Эвен плохо говорил по-русски и, видно, перепутал слово. Ближайшее поселение находилось в трехстах километрах ниже, почти у самого устья Анюя, и тут, в неизведанных его верховьях, не могло быть никакого дома.
— А ну, дай-ка! — взял бинокль Костя.
— Зачем не туда смотришь? Вон пестрый распадок… Видела?! Совсем густой деревья — дом маленький притаился…
— Ну и номер! Всамделишная изба стоит. Посмотри… — Костя протянул мне “цейс”.
Действительно, в глубоком боковом распадке среди вековых лиственниц приютилась крошечная бревенчатая избушка. Она стояла в укрытом месте — с реки не заметишь. Ее можно было обнаружить лишь в бинокль с высоты горного кряжа.
В сильные восьмикратные линзы я различил обтесанные бревна, темные оконца, прикрытую дверь, груду каких-то вещей на плоской крыше. Кто же поселился в этих диких местах?
— Однако, русский люди строила… — ответил на мои мысли Илья. — Ламут, юкагир, чукча в чуме, в шалаше, в яранге кочевала.
Геутваль потянулась за биноклем и с любопытством стала разглядывать невиданное жилище. Русская избушка в глубине безлюдного Анадырского края поразила нас.

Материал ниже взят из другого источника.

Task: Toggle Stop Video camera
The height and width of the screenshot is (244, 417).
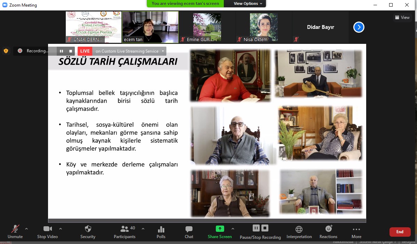Action: click(47, 232)

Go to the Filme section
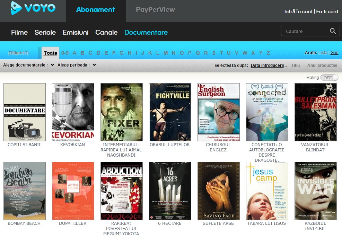(x=19, y=32)
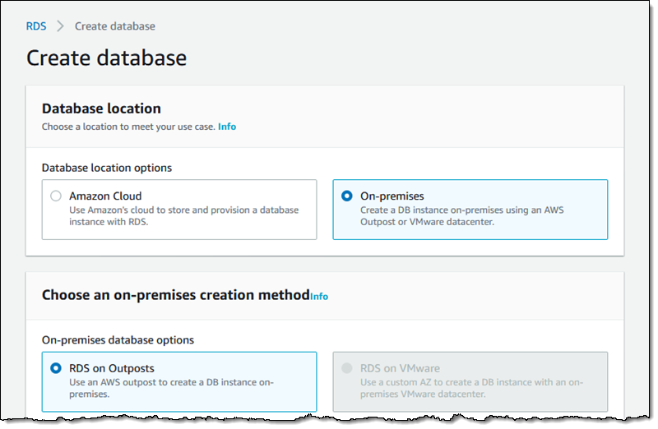Click the On-premises tile description text

coord(461,215)
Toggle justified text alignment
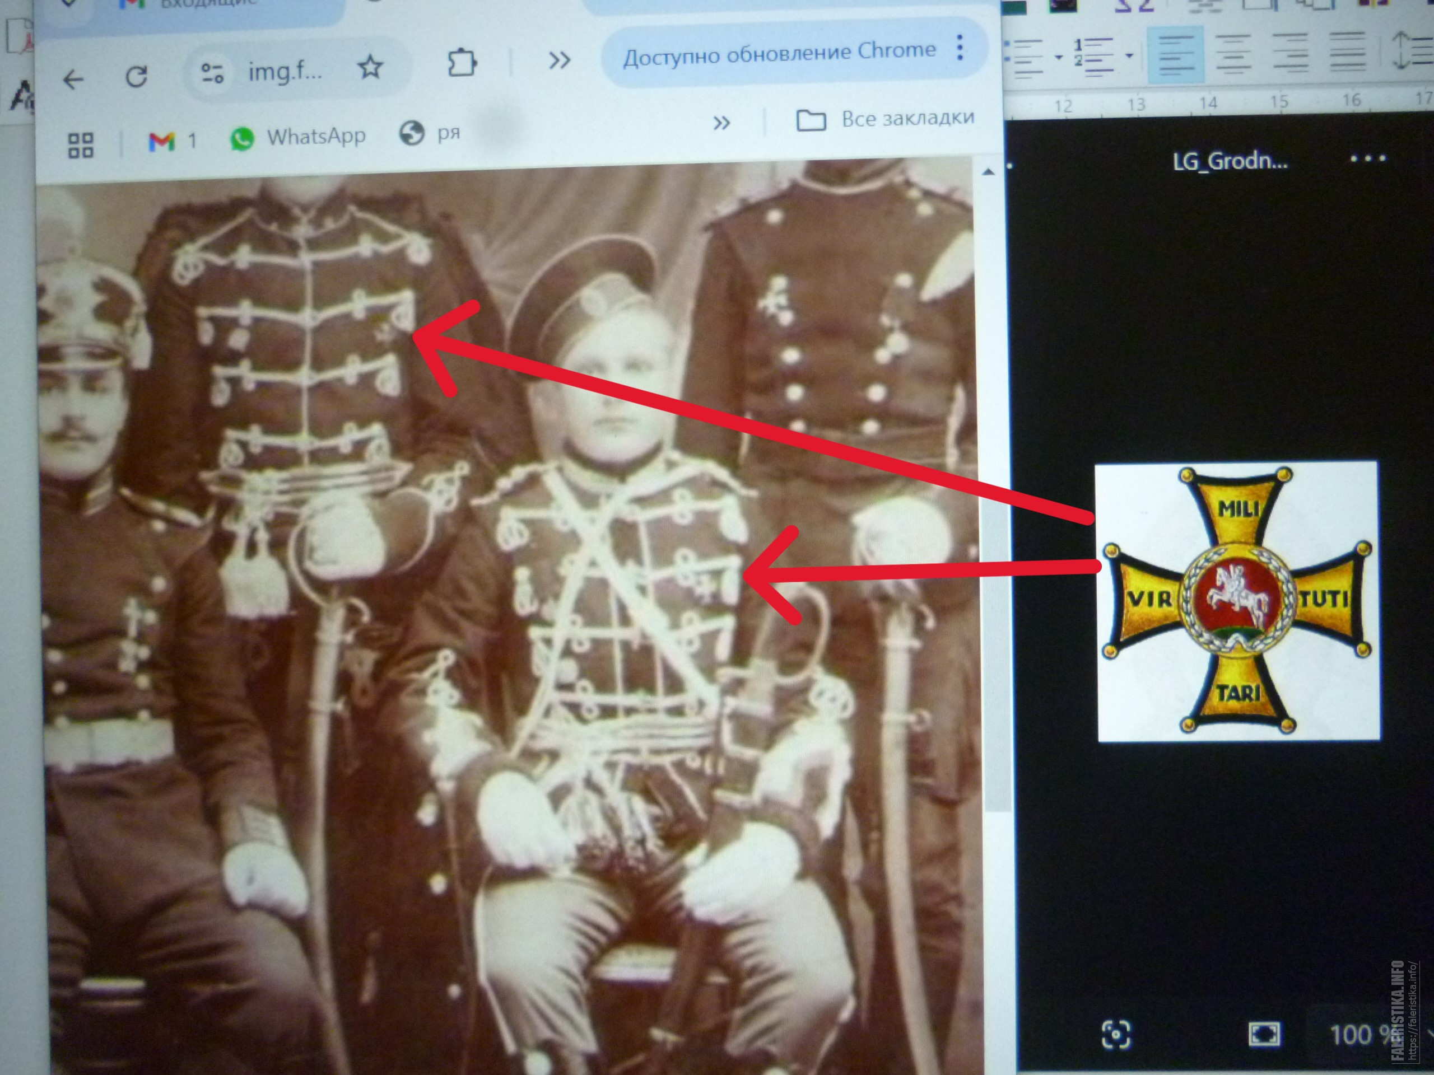This screenshot has height=1075, width=1434. pyautogui.click(x=1347, y=52)
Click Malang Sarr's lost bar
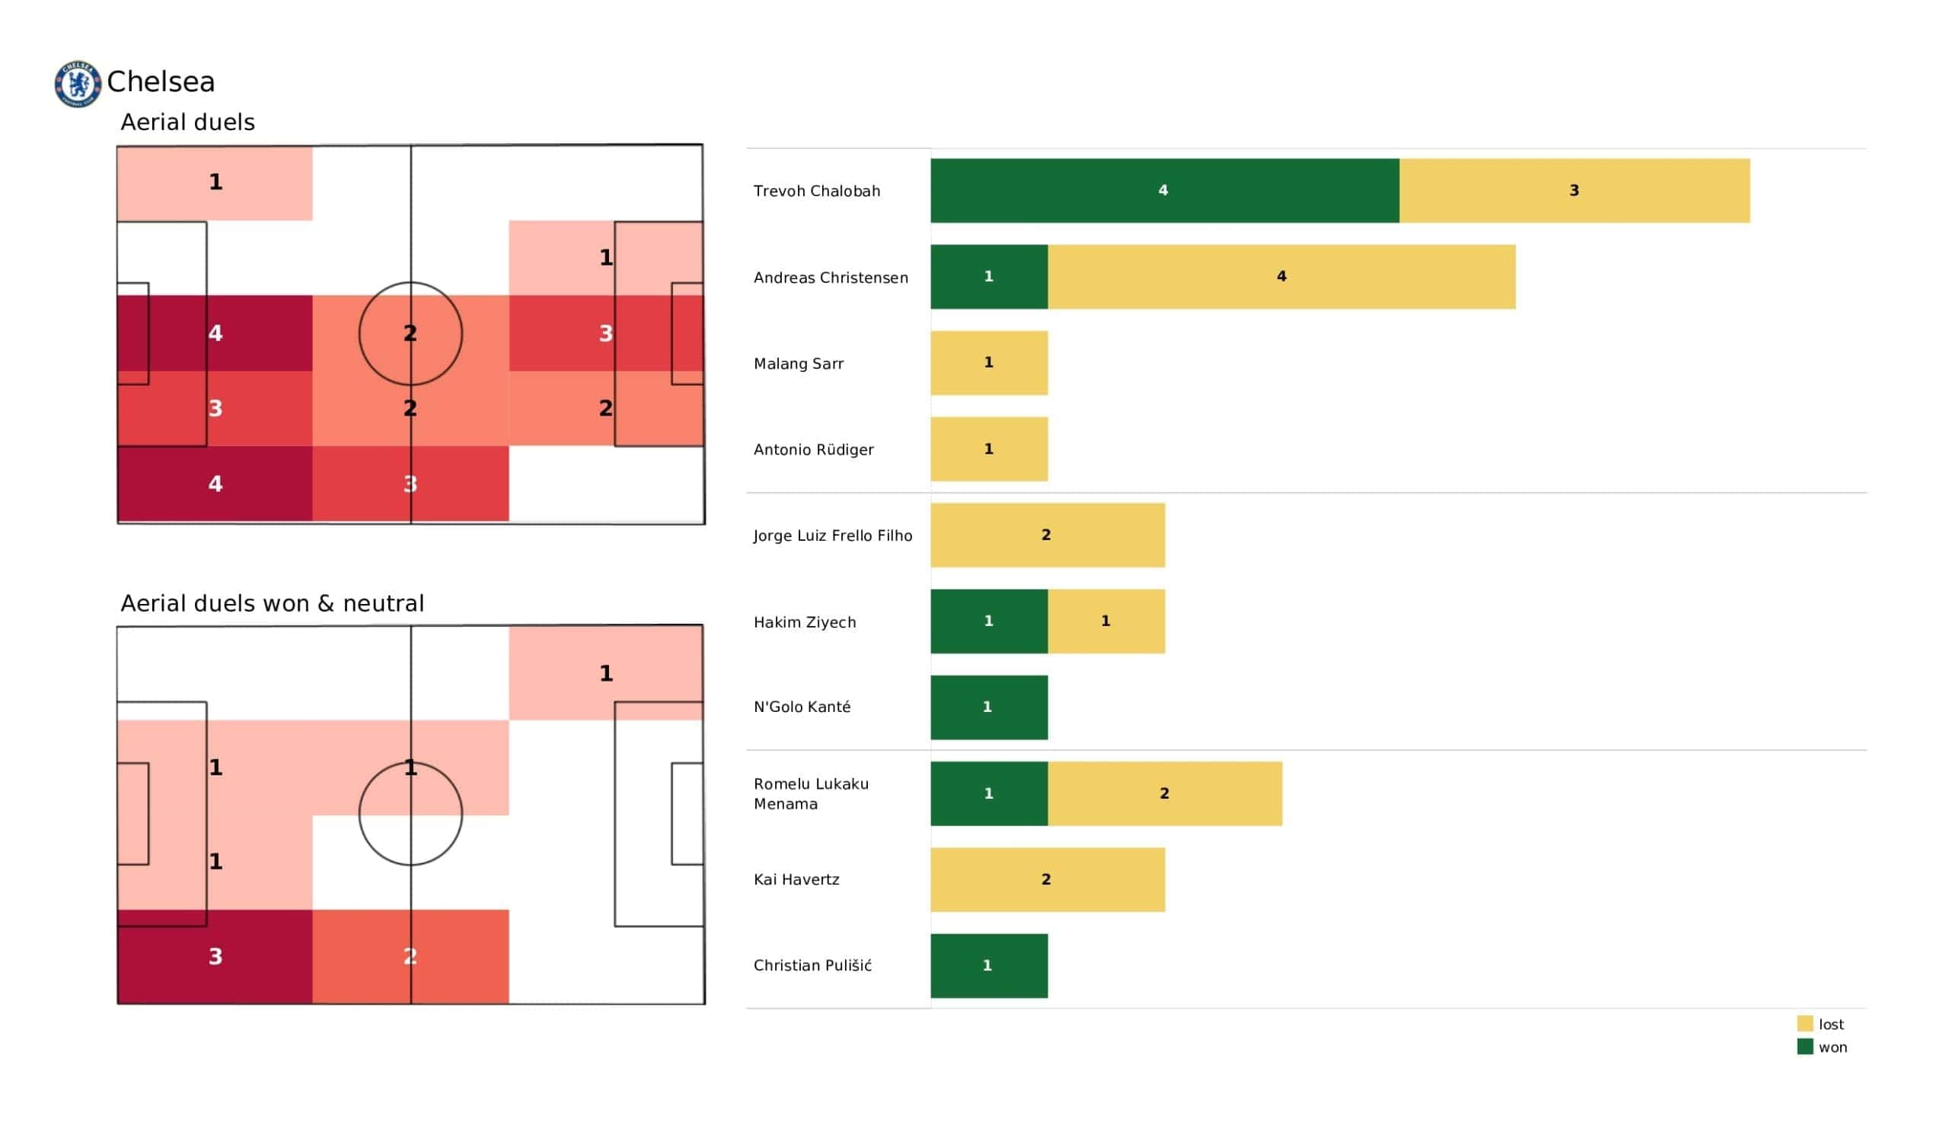Screen dimensions: 1949x1144 tap(988, 363)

Посоветовавшись, мы решили тотчас двигаться в распадок к одинокой хижине. Идти к Анюю все равно было нужно. Оленьи стада остались на попечении Ромула у Дальнего перевала. Костя и Геутваль провожали меня, я же собирался спуститься на плоту по Анюю к Нижне-Колымской крепости (так величали колымчане Нижне-Колымск), а оттуда добираться с отчетом в Магадан.

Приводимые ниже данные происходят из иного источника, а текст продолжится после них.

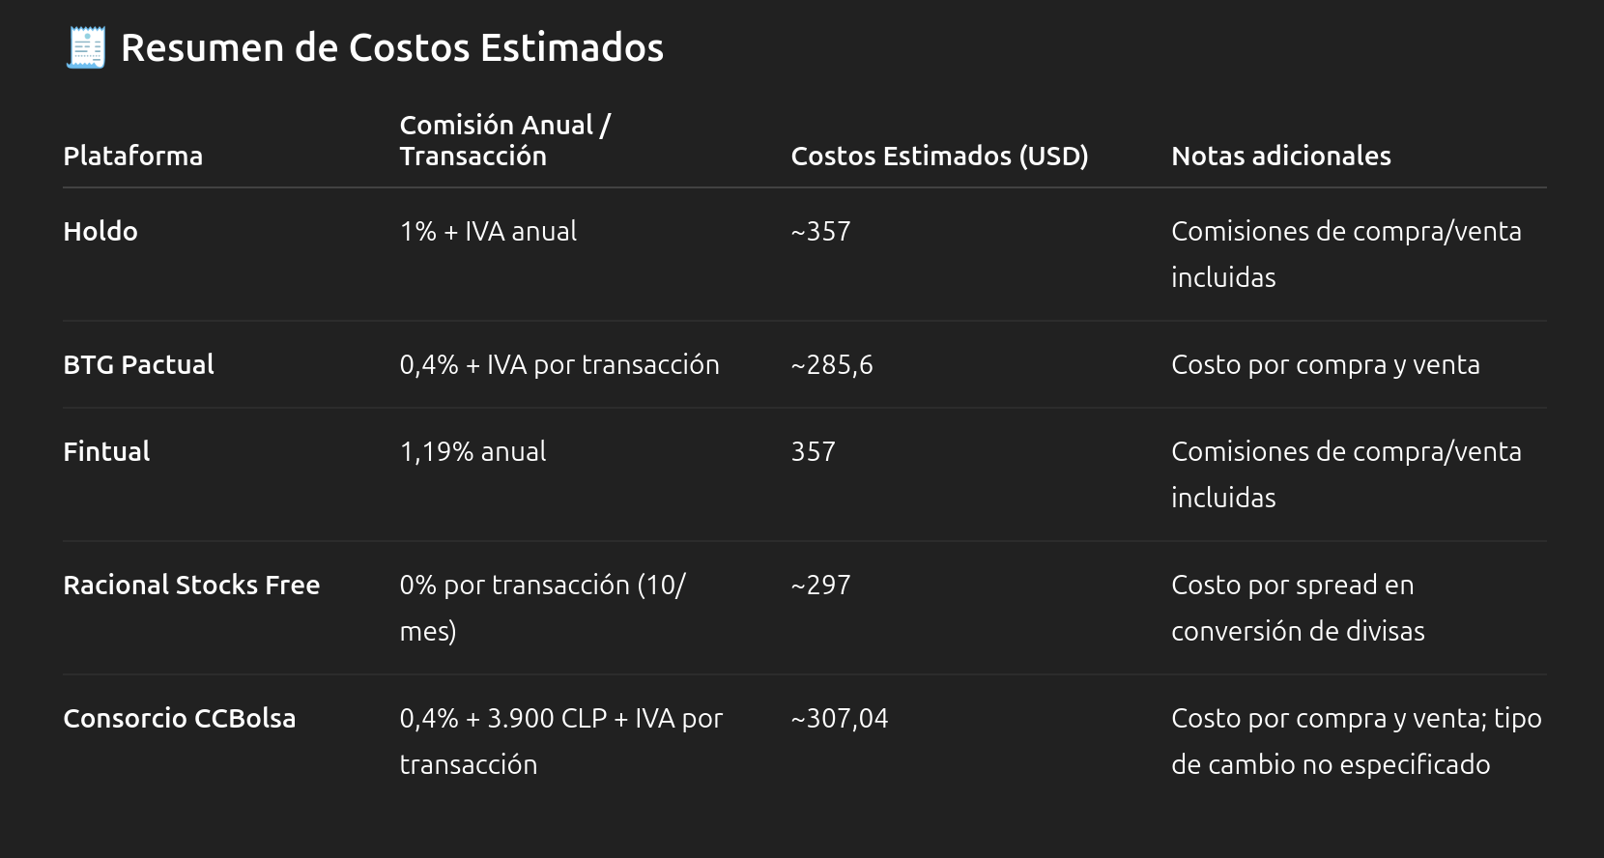1604x858 pixels.
Task: Click the Costos Estimados (USD) header
Action: coord(939,156)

Костя считал, что избушку в этой дьявольской глуши построил недобрый человек и надо быть готовыми ко всему. Он прибавил патронов в девятизарядный магазин винчестера и заявил, что берет на себя “лобовой удар” — спуск прямо к хижине, с сопки.

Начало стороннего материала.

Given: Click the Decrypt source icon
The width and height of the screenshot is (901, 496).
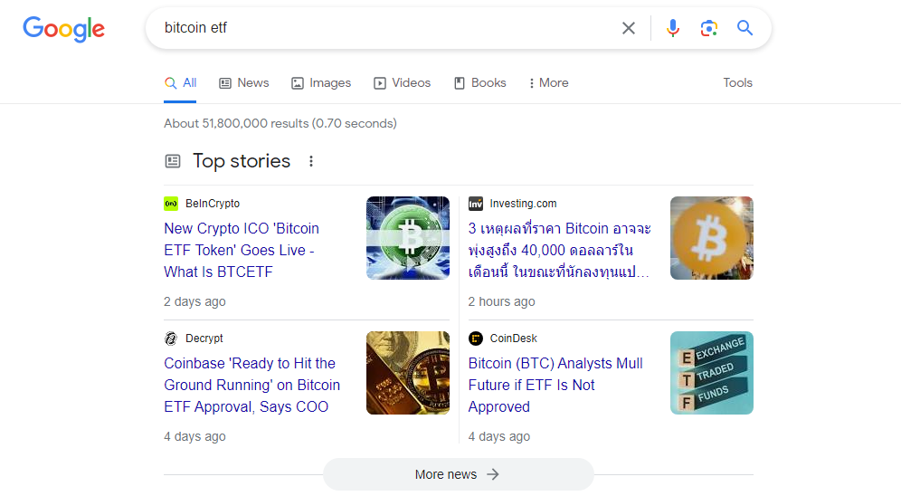Looking at the screenshot, I should coord(171,339).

— На мушку удобнее брать сверху, я у вас вроде артиллерийской батареи буду.
— Я с тобой пойду, — заявила Геутваль, — твоим “подмышечным” буду, как Илья на сопке с каменной вершиной.
— Ну и дьяволенок! — махнул рукой Костя. — Ладно, идем…
Мы с Ильей но этой диспозиции совершали обходный маневр — спускались с вьючными оленями в долину Анюя и запирали выход из распадка.
В долине мы оказались быстро. Где-то рядом, в камнях, посвистывали пищухи, у болотца, распушив синеватые перышки, наскакивали друг на друга турухтаны. Они не замечали людей.
— Кыш, кыш… совсем ум теряла, лиса ловить будет, — взмахнул посохом Илья.
Анюй, сделав излучину, вплотную прижимался к распадку, где скрывалась избушка. Река, пропуская воды недавних дождей, вздулась, взгорбилась пенными валами и несла мутные струи вровень с берегами.
Быстрота течения смутила меня. Но Илья, посмотрев на взбаламученный поток, удовлетворенно чмокнул:
— Совсем большая вода. Плот мино делать будем, быстро поедем.
Плыть по Анюю я решил вместе с Ильей. Старик предлагал связать треугольный юкагирский плот — мино. На таких плотах юкагиры благополучно спускались по неспокойным колымским рекам.
Оглушительный выстрел гулко раскатился в горах.